**EXCERPT**
• • • •

P4_16 Table annotation for 'guaranteed size'

jafingerhut commented 6 years ago

Creating this issue after thinking about this issue this morning, and wondering whether others would be interested in this, too.

There are multiple reasons why high speed P4 table implementations in hardware might not have easily predictable capacities, e.g. because they are hash tables and you can get data-dependent collisions, or because they are TCAM hardware and you have 'range' fields that cause one control plane entry that is added to turn into multiple entries in the hardware, as described a little bit more here: https://github.com/p4lang/p4-spec/blob/master/p4-16/spec/docs/p4-table-and-parser-value-set-sizes.md

There are important practical cases where we can guarantee the capacity of a table, even in the highest performance hardware:

tables that have only exact match key fields, totaling W bits wide, and the table is desired to contain 2^W entries, e.g. the key fields total 10 bits wide, and the developer wants 1024 entries. This can be implemented with an ordinary SRAM table with the 10-bit key as an address into one of 1024 entries. There is no way that adding a key to such a table can fail due to insufficient capacity, hash collisions, or anything else that depends upon the values of the keys.
tables that have only ternary, lpm, and/or exact match_kind's for their key fields, implemented with a normal TCAM in the hardware. By 'normal TCAM' I simply mean one that has an independent value/mask for every entry, and no algorithmic TCAM techniques used that restricts that generality. Such tables can be dimensioned for a given capacity, and there are never any capacity-related reasons to fail adding an entry.

• • • •

**RECORDED DATA**

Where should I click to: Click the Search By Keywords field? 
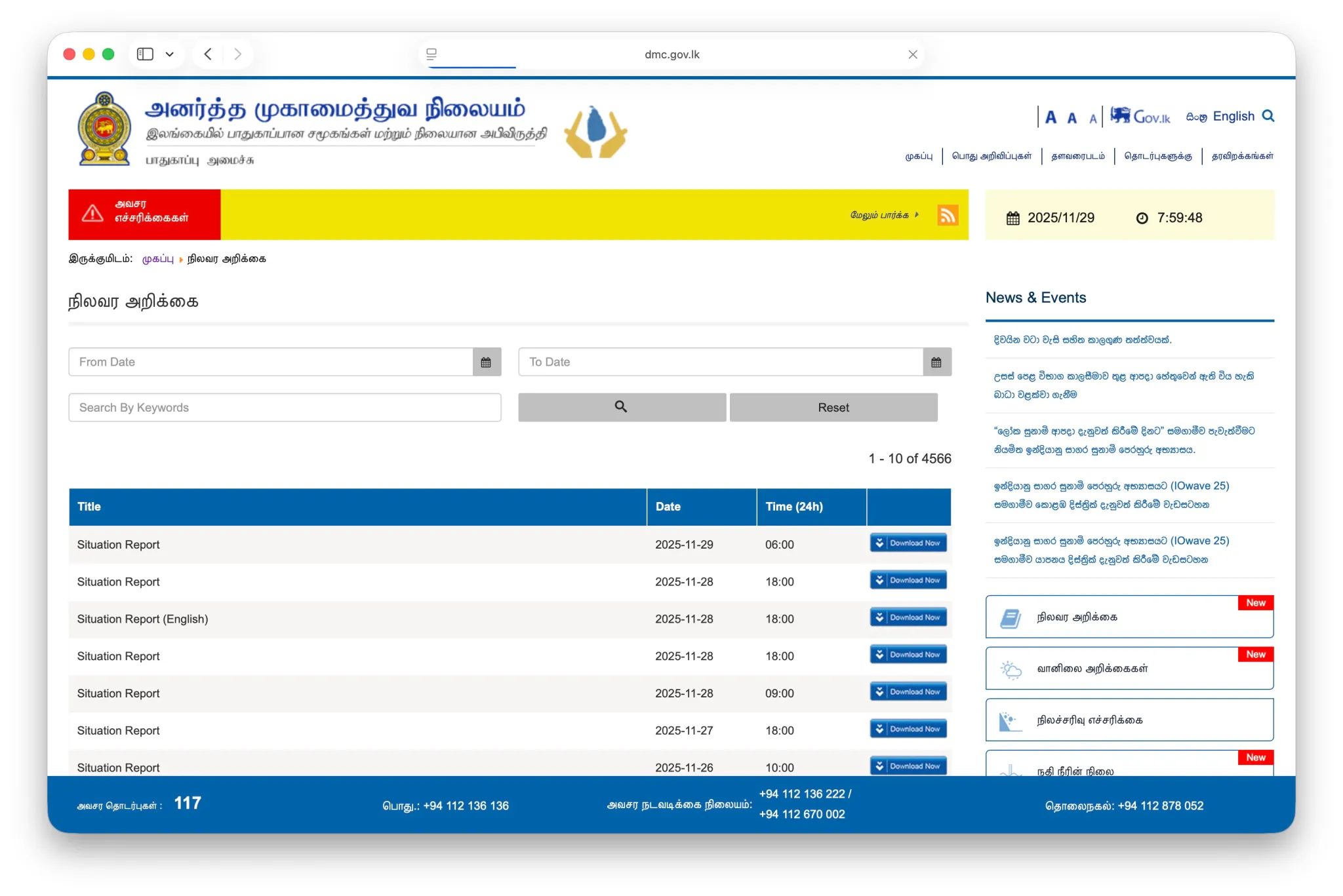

• • • •

Reproduce the P4 table-capacity issue word for word, from "There are important" up to and including "of the keys.".

**EXPECTED OUTPUT**
There are important practical cases where we can guarantee the capacity of a table, even in the highest performance hardware:

tables that have only exact match key fields, totaling W bits wide, and the table is desired to contain 2^W entries, e.g. the key fields total 10 bits wide, and the developer wants 1024 entries. This can be implemented with an ordinary SRAM table with the 10-bit key as an address into one of 1024 entries. There is no way that adding a key to such a table can fail due to insufficient capacity, hash collisions, or anything else that depends upon the values of the keys.